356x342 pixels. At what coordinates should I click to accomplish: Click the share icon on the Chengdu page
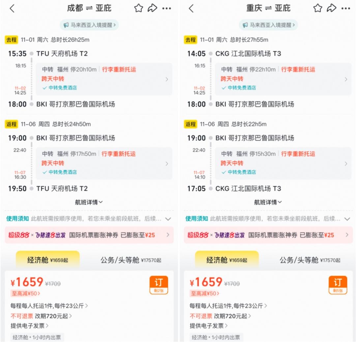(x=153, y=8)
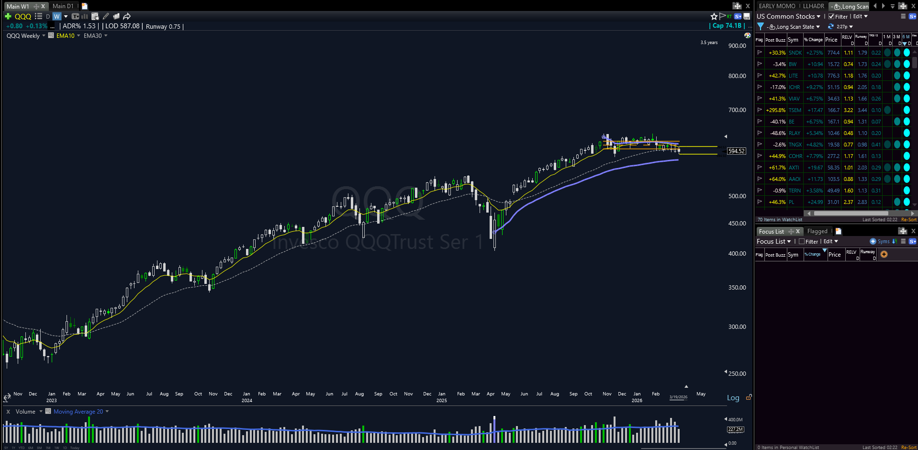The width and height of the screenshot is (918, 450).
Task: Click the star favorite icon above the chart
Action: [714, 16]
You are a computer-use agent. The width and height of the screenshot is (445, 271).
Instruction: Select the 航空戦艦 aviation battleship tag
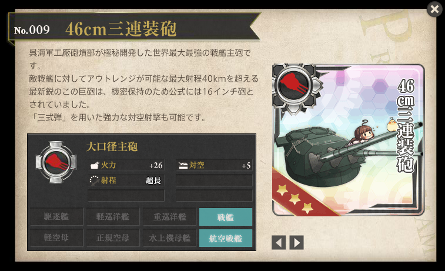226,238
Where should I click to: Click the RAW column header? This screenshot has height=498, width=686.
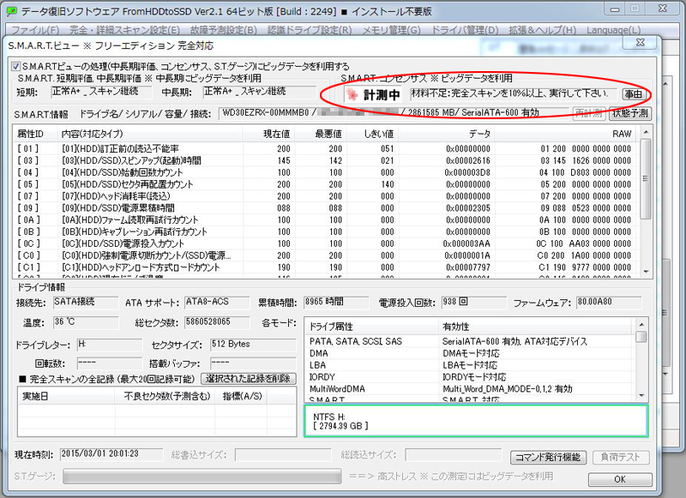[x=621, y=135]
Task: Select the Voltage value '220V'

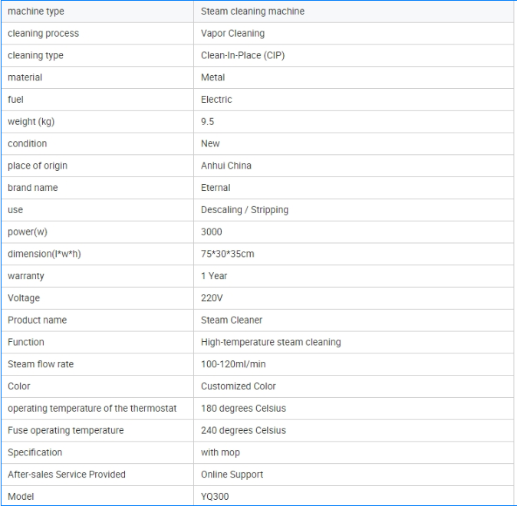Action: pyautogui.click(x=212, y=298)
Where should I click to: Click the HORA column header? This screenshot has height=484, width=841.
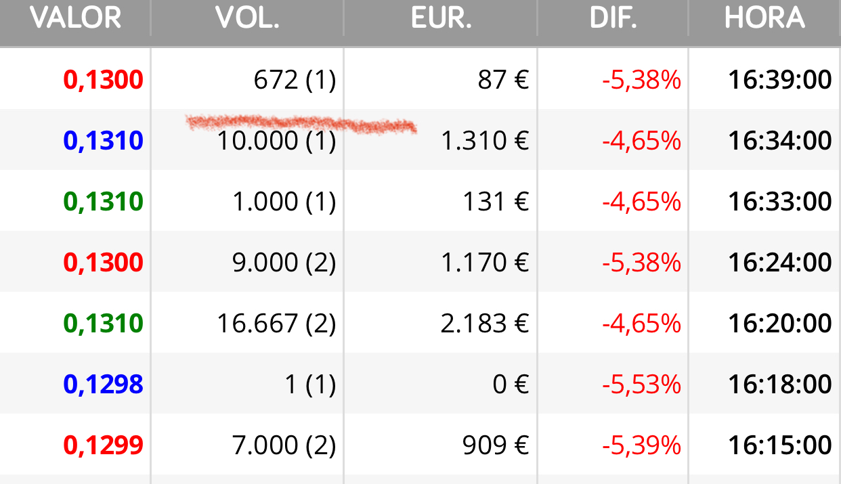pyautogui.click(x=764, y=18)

• • • • • • •

● **Problem to solve**: Using the data above, print every line exactly, omitting pictures.

● **Solution for this task**:
356x342 pixels. At what coordinates should I click to accomplish: Click the share icon on the Chengdu page
(x=153, y=8)
The width and height of the screenshot is (918, 450).
Task: Click the star favorite icon above the chart
Action: [714, 16]
You are a computer-use agent. The width and height of the screenshot is (445, 271).
Instruction: Select the 航空戦艦 aviation battleship tag
226,238
Where should I click to: Click the RAW column header? This screenshot has height=498, width=686.
[x=621, y=135]
Task: Select the Voltage value '220V'

Action: pyautogui.click(x=212, y=298)
Where should I click to: Click the HORA column header? This screenshot has height=484, width=841.
pyautogui.click(x=764, y=18)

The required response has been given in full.